“还有——半个月内,家中男丁不、不许去学武;等有钱了,我们这些人家要、要集资买一根陶瓷管道,竖立在专门的地方,日日警醒村人。”

沈数说话的声音越来越小。他盯着地上的蚂蚁,不敢抬头。

“不许去学武?你知不知道你们露了白,家里人又不学武,没有自保能力多危险?!你是真不怕贼惦记啊你!刘有那一出还不够吗?你是生怕人家没拿着刀到家里来抢啊!”

沈族老气得胸膛起伏,指着他的手直发抖。

旁边的儿子儿媳都连忙劝慰:“爹,爹,您消消气,别为这逆子气坏了身体。”

“我不气,我不气。”沈族老深吸一口气,脱下脚上的鞋就朝沈数砸去!

“混账!你个混账!张夫子不舍得打你们,我舍得!老大!老二!去把东西搬出来!”

“好!”

沈数的亲爹和亲叔亲自去搬条凳,拿棍子。

沈数缺失的打终于被补上了。

在院里挨了一通,结束的时候,他还被爹娘送了一顿爱的混合双打。回房后,他媳妇又是心疼,又是捶他。

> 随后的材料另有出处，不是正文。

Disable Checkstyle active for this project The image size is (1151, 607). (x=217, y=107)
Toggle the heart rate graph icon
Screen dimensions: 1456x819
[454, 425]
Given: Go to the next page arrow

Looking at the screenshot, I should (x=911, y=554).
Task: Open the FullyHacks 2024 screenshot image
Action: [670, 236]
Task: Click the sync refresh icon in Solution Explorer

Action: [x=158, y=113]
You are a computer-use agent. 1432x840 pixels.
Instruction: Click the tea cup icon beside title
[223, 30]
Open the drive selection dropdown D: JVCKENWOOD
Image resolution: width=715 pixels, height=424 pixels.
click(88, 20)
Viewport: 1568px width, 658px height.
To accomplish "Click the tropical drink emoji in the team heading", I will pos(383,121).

“才过了几天好日子,你就飘成这样了!那些贼人为了银钱都敢杀人!我想想都害怕,你倒好,还在外面胡咧咧!”

沈数心中发苦,趴在床上直吸气:“嘶——轻点儿、轻点儿。我已经知道错了,心里也后悔得不行。夫子说,吃一堑长一智,我以后肯定把这个教训牢牢记在心里!

猴娃!你蹲老子床头看什么看!还不给你爹我端碗水来?”

“哦。”猴娃遗憾地收起葫芦挂在腰间,哒哒哒地跑出去端水。

沈数苦兮兮地对媳妇说道,“这人到底不比水塘的青蛙,呱了下一午,嗓子都要冒烟了!”